Saved entries:
━━━━━━━━

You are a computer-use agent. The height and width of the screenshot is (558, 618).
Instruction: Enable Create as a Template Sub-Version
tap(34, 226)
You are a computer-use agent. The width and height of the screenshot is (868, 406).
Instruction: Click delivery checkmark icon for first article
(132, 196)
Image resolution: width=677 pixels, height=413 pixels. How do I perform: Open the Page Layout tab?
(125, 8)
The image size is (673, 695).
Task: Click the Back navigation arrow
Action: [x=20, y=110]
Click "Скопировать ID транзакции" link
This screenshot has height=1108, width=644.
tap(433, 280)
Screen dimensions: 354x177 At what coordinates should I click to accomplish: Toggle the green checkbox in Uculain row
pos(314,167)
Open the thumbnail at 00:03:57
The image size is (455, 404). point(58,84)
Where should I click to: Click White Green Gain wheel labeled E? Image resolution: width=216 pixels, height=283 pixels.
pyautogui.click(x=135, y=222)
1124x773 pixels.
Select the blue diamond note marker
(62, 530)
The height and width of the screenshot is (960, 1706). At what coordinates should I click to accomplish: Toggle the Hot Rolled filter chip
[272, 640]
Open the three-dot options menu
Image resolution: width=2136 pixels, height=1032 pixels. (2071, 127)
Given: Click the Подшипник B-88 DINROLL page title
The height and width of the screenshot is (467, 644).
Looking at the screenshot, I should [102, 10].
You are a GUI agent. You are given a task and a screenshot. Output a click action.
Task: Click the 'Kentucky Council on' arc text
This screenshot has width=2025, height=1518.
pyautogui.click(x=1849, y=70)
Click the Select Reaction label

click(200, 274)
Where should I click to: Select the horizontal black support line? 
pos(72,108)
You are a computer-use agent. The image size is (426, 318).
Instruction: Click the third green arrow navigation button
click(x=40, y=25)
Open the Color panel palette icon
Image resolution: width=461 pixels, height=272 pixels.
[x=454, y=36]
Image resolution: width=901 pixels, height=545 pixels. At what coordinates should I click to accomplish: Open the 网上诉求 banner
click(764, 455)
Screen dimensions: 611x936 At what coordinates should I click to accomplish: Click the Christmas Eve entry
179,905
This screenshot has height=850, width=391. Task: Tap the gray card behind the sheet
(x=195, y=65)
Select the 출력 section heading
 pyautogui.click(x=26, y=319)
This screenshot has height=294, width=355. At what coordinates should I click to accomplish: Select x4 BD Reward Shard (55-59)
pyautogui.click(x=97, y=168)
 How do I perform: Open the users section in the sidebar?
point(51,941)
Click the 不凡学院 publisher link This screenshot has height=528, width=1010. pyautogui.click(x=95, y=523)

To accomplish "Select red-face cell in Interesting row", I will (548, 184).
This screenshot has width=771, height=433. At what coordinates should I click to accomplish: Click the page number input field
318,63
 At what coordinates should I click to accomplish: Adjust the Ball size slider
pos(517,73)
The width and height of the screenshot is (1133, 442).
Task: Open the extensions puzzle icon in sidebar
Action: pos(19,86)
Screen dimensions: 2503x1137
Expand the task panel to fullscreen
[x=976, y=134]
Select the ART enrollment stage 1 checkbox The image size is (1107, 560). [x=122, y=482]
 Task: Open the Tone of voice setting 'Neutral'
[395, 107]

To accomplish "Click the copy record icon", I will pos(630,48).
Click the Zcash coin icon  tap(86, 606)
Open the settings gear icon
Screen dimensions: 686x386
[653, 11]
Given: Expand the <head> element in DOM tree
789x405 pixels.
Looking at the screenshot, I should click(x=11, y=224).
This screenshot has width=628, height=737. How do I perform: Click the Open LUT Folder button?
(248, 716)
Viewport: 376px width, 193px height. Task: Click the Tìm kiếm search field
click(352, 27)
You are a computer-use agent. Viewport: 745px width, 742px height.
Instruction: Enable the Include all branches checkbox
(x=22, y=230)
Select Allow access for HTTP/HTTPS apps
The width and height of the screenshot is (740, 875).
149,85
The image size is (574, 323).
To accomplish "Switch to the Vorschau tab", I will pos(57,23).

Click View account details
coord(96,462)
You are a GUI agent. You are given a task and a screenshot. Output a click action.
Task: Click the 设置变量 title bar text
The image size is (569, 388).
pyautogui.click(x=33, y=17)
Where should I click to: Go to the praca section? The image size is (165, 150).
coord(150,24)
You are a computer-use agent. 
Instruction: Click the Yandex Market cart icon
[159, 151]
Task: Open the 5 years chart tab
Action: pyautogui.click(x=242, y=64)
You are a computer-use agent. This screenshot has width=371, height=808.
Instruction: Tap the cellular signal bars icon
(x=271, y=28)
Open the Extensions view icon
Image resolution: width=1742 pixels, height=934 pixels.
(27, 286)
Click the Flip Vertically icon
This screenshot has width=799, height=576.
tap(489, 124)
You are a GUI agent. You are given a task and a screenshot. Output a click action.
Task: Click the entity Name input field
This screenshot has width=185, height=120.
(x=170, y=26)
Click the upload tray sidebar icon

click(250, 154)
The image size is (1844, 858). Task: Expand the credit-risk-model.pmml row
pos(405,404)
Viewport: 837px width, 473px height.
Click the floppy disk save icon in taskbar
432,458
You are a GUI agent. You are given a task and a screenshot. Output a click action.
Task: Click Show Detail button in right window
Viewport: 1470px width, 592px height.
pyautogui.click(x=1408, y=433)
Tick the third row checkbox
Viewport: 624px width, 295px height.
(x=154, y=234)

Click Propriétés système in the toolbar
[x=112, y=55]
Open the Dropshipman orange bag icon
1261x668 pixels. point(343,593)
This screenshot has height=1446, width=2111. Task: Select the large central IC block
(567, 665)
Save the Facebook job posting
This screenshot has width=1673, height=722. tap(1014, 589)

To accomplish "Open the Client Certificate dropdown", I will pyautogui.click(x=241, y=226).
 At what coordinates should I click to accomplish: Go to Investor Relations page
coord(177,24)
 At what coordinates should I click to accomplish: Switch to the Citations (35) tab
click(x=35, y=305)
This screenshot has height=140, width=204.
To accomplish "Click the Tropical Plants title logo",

━━━━━━━━

Return, line for line without any changes, the part of the saved entries that starts with the line containing "Open the settings gear icon" and ends with the line containing "(x=271, y=28)", with both of those lines included.

Final answer:
Open the settings gear icon
Screen dimensions: 686x386
[653, 11]
Given: Expand the <head> element in DOM tree
789x405 pixels.
Looking at the screenshot, I should click(x=11, y=224).
This screenshot has width=628, height=737. How do I perform: Click the Open LUT Folder button?
(248, 716)
Viewport: 376px width, 193px height. Task: Click the Tìm kiếm search field
click(352, 27)
You are a computer-use agent. Viewport: 745px width, 742px height.
Instruction: Enable the Include all branches checkbox
(x=22, y=230)
Select Allow access for HTTP/HTTPS apps
The width and height of the screenshot is (740, 875).
149,85
The image size is (574, 323).
To accomplish "Switch to the Vorschau tab", I will pos(57,23).

Click View account details
coord(96,462)
You are a GUI agent. You are given a task and a screenshot. Output a click action.
Task: Click the 设置变量 title bar text
The image size is (569, 388).
pyautogui.click(x=33, y=17)
Where should I click to: Go to the praca section? The image size is (165, 150).
coord(150,24)
You are a computer-use agent. 
Instruction: Click the Yandex Market cart icon
[159, 151]
Task: Open the 5 years chart tab
Action: pyautogui.click(x=242, y=64)
You are a computer-use agent. This screenshot has width=371, height=808.
Instruction: Tap the cellular signal bars icon
(x=271, y=28)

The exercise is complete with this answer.